Collection entries:
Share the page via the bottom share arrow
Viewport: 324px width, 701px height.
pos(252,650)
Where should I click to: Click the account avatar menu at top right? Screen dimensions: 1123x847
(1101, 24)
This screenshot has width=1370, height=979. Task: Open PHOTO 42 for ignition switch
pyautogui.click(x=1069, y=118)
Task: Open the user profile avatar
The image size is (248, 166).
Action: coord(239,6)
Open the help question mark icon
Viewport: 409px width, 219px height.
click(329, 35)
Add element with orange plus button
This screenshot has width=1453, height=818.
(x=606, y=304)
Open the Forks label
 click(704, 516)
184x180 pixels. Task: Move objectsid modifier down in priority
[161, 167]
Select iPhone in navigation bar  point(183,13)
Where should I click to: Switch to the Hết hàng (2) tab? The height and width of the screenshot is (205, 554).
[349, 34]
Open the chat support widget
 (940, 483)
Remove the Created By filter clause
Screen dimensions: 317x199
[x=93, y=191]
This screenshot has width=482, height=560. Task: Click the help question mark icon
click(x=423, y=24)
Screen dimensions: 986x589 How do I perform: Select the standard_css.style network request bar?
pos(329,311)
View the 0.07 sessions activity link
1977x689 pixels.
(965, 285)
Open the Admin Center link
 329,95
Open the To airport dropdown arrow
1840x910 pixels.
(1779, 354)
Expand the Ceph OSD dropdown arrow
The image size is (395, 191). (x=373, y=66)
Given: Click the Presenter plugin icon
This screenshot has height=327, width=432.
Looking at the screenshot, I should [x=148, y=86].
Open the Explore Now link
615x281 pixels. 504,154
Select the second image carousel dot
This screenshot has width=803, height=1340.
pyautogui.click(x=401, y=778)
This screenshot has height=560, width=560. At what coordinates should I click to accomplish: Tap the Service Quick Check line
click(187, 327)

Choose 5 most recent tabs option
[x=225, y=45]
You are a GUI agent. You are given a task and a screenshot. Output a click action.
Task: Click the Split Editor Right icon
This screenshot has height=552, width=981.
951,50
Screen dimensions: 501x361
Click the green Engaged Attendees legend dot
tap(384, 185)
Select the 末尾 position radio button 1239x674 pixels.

Your goal: Copy out the listing word for word, starting at its first line and ending at the line that contains "Looking at the", with both of those lines included.

Full output:
Share the page via the bottom share arrow
Viewport: 324px width, 701px height.
pos(252,650)
Where should I click to: Click the account avatar menu at top right? Screen dimensions: 1123x847
(1101, 24)
This screenshot has width=1370, height=979. Task: Open PHOTO 42 for ignition switch
pyautogui.click(x=1069, y=118)
Task: Open the user profile avatar
The image size is (248, 166).
Action: coord(239,6)
Open the help question mark icon
Viewport: 409px width, 219px height.
click(329, 35)
Add element with orange plus button
This screenshot has width=1453, height=818.
(x=606, y=304)
Open the Forks label
 click(704, 516)
184x180 pixels. Task: Move objectsid modifier down in priority
[161, 167]
Select iPhone in navigation bar  point(183,13)
Where should I click to: Switch to the Hết hàng (2) tab? The height and width of the screenshot is (205, 554).
[349, 34]
Open the chat support widget
 (940, 483)
Remove the Created By filter clause
Screen dimensions: 317x199
[x=93, y=191]
This screenshot has width=482, height=560. Task: Click the help question mark icon
click(x=423, y=24)
Screen dimensions: 986x589 How do I perform: Select the standard_css.style network request bar?
pos(329,311)
View the 0.07 sessions activity link
1977x689 pixels.
(965, 285)
Open the Admin Center link
 329,95
Open the To airport dropdown arrow
1840x910 pixels.
(1779, 354)
Expand the Ceph OSD dropdown arrow
The image size is (395, 191). (x=373, y=66)
Given: Click the Presenter plugin icon
This screenshot has height=327, width=432.
Looking at the screenshot, I should [x=148, y=86].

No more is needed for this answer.